==== EXTRACTED ENTRIES ====

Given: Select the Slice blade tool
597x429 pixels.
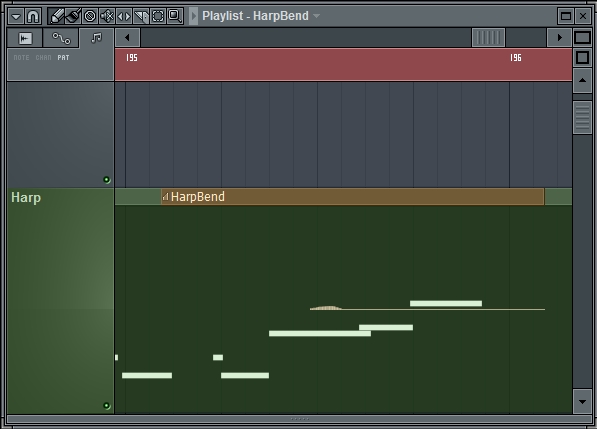Looking at the screenshot, I should tap(141, 16).
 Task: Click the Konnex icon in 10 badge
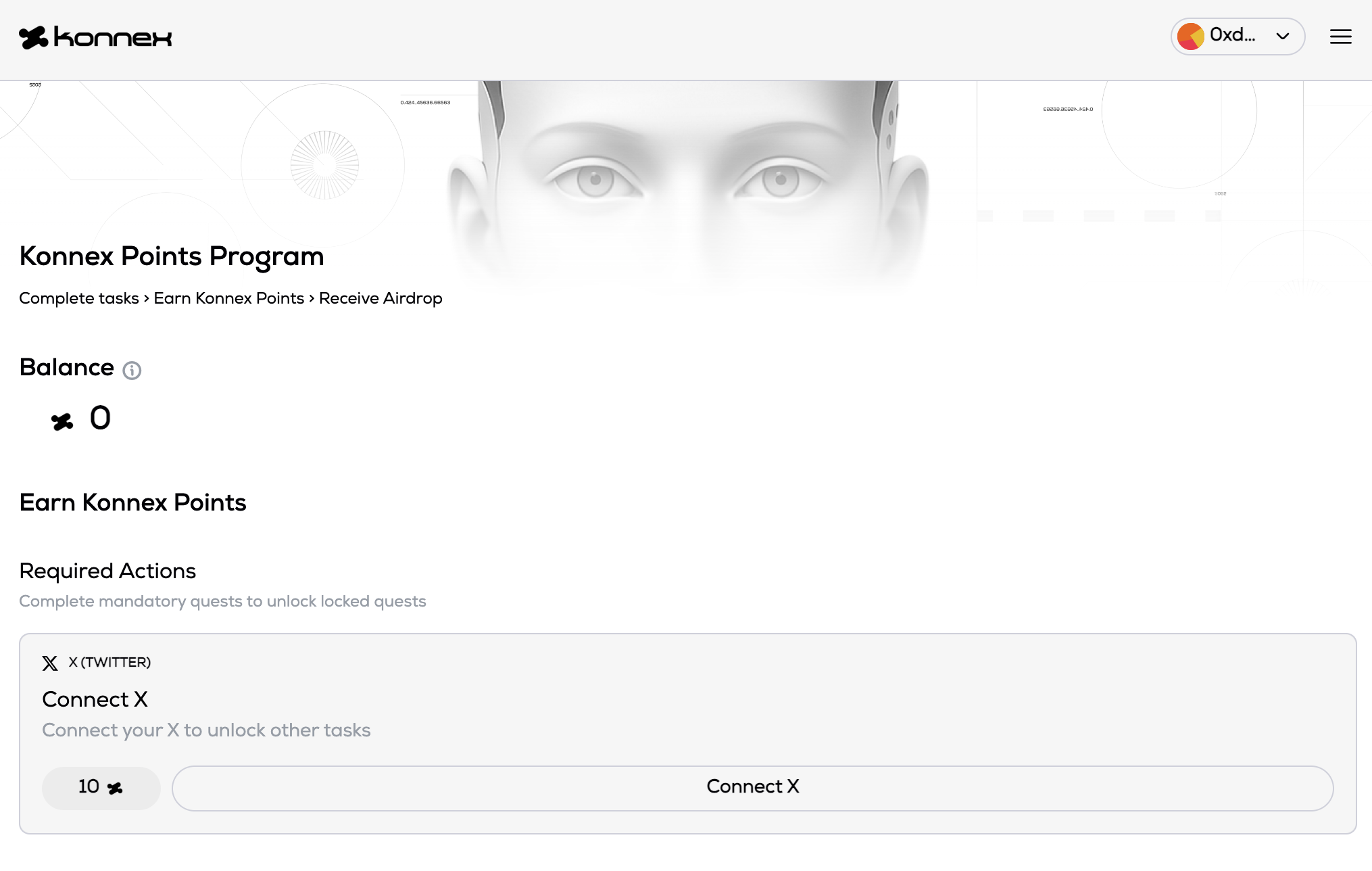click(x=115, y=788)
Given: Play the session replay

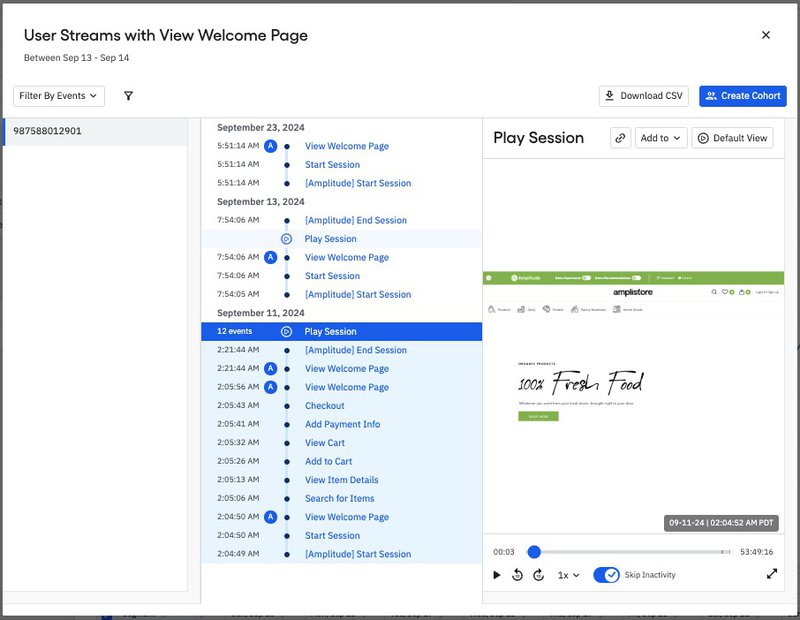Looking at the screenshot, I should tap(497, 575).
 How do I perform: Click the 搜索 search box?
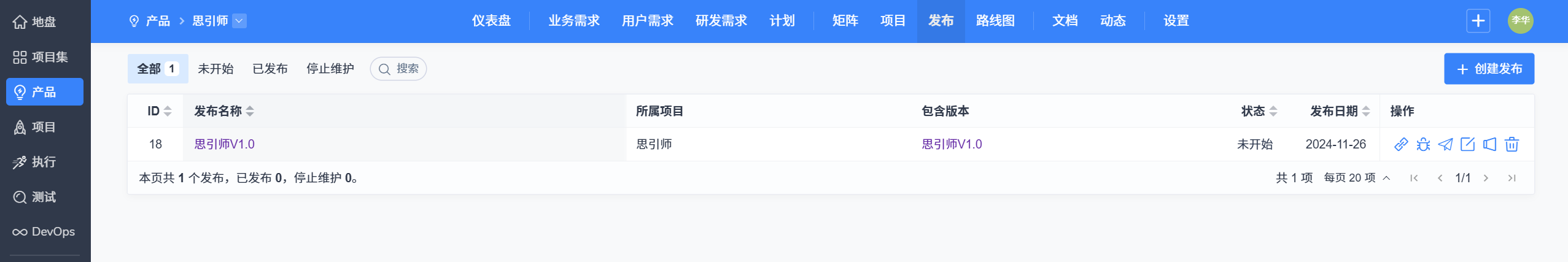coord(398,69)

====

● SHORT PROBLEM: Turn every line of the items above into a numbered list, skipping blank lines and leaving out the pictures.

● OUTPUT BELOW:
1. Given: Select the Slice blade tool
2. 597x429 pixels.
3. Looking at the screenshot, I should tap(141, 16).
4.  Task: Click the Konnex icon in 10 badge
5. click(x=115, y=788)
6. Given: Play the session replay
7. Looking at the screenshot, I should tap(497, 575).
8.  How do I perform: Click the 搜索 search box?
9. coord(398,69)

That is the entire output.